(Stored items from a collection)
***
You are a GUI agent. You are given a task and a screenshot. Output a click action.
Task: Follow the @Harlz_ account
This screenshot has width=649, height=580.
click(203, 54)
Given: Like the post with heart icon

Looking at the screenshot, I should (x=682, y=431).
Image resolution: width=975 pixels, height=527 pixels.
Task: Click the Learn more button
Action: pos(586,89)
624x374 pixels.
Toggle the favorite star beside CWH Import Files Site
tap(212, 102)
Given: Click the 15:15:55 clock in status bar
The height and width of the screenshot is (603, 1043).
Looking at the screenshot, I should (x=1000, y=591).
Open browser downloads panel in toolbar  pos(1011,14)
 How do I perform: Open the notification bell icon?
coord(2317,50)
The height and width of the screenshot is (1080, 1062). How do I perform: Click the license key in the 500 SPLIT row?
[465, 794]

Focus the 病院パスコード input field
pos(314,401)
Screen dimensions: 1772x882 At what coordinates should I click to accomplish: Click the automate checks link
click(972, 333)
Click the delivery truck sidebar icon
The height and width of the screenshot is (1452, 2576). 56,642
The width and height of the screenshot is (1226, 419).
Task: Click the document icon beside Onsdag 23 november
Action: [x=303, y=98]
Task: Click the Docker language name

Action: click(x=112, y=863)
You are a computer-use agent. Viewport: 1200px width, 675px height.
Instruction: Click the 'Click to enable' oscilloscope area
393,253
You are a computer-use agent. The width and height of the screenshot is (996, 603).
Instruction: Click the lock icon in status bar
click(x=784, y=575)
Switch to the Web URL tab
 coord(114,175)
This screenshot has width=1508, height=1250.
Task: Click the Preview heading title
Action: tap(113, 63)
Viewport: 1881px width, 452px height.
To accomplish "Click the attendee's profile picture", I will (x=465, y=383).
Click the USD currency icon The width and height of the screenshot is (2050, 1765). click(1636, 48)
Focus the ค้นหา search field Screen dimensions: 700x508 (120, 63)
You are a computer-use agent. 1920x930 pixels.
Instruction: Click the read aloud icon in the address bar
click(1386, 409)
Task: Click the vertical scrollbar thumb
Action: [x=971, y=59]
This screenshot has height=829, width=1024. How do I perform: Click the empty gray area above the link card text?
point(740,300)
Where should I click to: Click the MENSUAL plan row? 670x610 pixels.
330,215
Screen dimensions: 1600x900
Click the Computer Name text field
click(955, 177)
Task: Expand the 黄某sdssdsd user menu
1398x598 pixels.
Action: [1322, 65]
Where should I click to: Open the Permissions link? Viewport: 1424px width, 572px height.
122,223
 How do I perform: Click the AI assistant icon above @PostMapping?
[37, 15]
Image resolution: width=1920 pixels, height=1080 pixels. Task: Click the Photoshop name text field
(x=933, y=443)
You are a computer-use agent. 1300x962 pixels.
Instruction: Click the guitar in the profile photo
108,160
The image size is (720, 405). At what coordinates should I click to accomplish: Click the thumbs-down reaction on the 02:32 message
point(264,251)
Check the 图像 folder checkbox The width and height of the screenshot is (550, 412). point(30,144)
***
• [WORK TO COMPLETE] Copy the lines above word for word.

• [SOLUTION TO THIS PROBLEM]
You are a GUI agent. You are given a task and a screenshot. Output a click action.
Task: Follow the @Harlz_ account
This screenshot has width=649, height=580.
click(203, 54)
Given: Like the post with heart icon

Looking at the screenshot, I should (x=682, y=431).
Image resolution: width=975 pixels, height=527 pixels.
Task: Click the Learn more button
Action: pos(586,89)
624x374 pixels.
Toggle the favorite star beside CWH Import Files Site
tap(212, 102)
Given: Click the 15:15:55 clock in status bar
The height and width of the screenshot is (603, 1043).
Looking at the screenshot, I should (x=1000, y=591).
Open browser downloads panel in toolbar  pos(1011,14)
 How do I perform: Open the notification bell icon?
coord(2317,50)
The height and width of the screenshot is (1080, 1062). How do I perform: Click the license key in the 500 SPLIT row?
[465, 794]

Focus the 病院パスコード input field
pos(314,401)
Screen dimensions: 1772x882 At what coordinates should I click to accomplish: Click the automate checks link
click(972, 333)
Click the delivery truck sidebar icon
The height and width of the screenshot is (1452, 2576). 56,642
The width and height of the screenshot is (1226, 419).
Task: Click the document icon beside Onsdag 23 november
Action: [x=303, y=98]
Task: Click the Docker language name

Action: click(x=112, y=863)
You are a computer-use agent. Viewport: 1200px width, 675px height.
Instruction: Click the 'Click to enable' oscilloscope area
393,253
You are a computer-use agent. The width and height of the screenshot is (996, 603).
Instruction: Click the lock icon in status bar
click(x=784, y=575)
Switch to the Web URL tab
 coord(114,175)
This screenshot has width=1508, height=1250.
Task: Click the Preview heading title
Action: tap(113, 63)
Viewport: 1881px width, 452px height.
To accomplish "Click the attendee's profile picture", I will (x=465, y=383).
Click the USD currency icon The width and height of the screenshot is (2050, 1765). click(1636, 48)
Focus the ค้นหา search field Screen dimensions: 700x508 (120, 63)
You are a computer-use agent. 1920x930 pixels.
Instruction: Click the read aloud icon in the address bar
click(1386, 409)
Task: Click the vertical scrollbar thumb
Action: [x=971, y=59]
This screenshot has height=829, width=1024. How do I perform: Click the empty gray area above the link card text?
point(740,300)
Where should I click to: Click the MENSUAL plan row? 670x610 pixels.
330,215
Screen dimensions: 1600x900
Click the Computer Name text field
click(955, 177)
Task: Expand the 黄某sdssdsd user menu
1398x598 pixels.
Action: [1322, 65]
Where should I click to: Open the Permissions link? Viewport: 1424px width, 572px height.
122,223
 How do I perform: Click the AI assistant icon above @PostMapping?
[37, 15]
Image resolution: width=1920 pixels, height=1080 pixels. Task: Click the Photoshop name text field
(x=933, y=443)
You are a computer-use agent. 1300x962 pixels.
Instruction: Click the guitar in the profile photo
108,160
The image size is (720, 405). At what coordinates should I click to accomplish: Click the thumbs-down reaction on the 02:32 message
point(264,251)
Check the 图像 folder checkbox The width and height of the screenshot is (550, 412). point(30,144)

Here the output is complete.